Look In The Mirror

If you’re not ready to accept what’s in this post, that’s OK; read it anyway, put it in the background, and ignore it as long as you need to.

What you don’t like about someone else is what you don’t like about yourself. (This is a subset of “you can’t love someone else until you learn to love yourself,” a lovely piece of kitch I’m still evaluating.)

What I find annoying in someone else is always, always something I find annoying in myself. I’m sure I heard it before, but the first time I really remember hearing it was in a Landmark seminar. I had just done the introductory course, the Landmark Forum, and was with a hundred or so others who had as well. Visiting that evening was someone who’d been around for a few years–14, if memory serves–giving us all this advanced crap and straight talk we weren’t ready for.

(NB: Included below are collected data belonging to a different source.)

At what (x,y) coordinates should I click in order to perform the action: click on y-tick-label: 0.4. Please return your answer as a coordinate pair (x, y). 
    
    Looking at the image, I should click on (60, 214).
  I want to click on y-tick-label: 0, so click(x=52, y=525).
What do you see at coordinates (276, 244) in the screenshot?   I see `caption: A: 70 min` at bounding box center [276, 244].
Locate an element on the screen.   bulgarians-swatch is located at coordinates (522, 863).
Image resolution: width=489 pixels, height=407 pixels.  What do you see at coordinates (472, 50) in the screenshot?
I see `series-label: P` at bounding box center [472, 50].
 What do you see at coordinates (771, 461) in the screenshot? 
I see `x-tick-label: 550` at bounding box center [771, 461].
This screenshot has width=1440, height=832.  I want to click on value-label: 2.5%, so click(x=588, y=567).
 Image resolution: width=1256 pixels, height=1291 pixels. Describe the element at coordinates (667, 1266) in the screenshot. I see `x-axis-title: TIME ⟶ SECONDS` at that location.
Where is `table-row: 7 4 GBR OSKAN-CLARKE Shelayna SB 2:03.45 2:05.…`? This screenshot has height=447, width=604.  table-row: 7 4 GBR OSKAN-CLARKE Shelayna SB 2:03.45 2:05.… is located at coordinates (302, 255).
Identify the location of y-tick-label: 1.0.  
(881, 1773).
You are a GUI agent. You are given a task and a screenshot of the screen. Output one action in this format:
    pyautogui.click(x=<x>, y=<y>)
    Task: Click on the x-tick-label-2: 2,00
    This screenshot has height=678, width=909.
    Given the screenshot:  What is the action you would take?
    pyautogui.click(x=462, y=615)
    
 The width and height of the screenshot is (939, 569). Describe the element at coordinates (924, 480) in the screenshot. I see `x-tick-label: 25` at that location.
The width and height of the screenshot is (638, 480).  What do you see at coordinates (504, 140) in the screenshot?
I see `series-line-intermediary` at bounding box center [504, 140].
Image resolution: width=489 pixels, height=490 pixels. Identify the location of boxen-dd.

At least I wasn’t ready for it.

Well, it’s been most of 6 years since I did the Landmark Forum. Like slowly stepping into a hot tub, I’ve acclimated myself to the idea of looking at my own (perceived) failings when I see them in others.

The barrier to being willing to accept this point of view was the hatred–I mean serious, destructive, hatred–I carried towards those parts of myself I didn’t like. I don’t know how you get over that except to forgive yourself. The only way I’ve found, consciously, to forgive myself, is to have an ontological crisis about it. I do not recommend creating ontological crises where you don’t have to.

Maybe meditating on forgiveness will help? I don’t know. I’m open to suggestions. (Note to self: I need to get email working on this site so y’all can sign up and post comments. Sorry I don’t have that working yet. It’s on the list.)

Anyway, the main point of this post, the reason I’m posting it, is to give everyone permission not to deal with things in these terms if you’re not ready to. It is absolutely OK to put this off. Take your time.

But if it wasn’t already, it is in your mind now, and it is eventually going to become part of your reality. You are going to start seeing yourself in others, and others in yourself. And to preserve your own sanity, you will need to take measures to change your perception of yourself and others: improve yourself, forgive yourself; improve others, forgive others.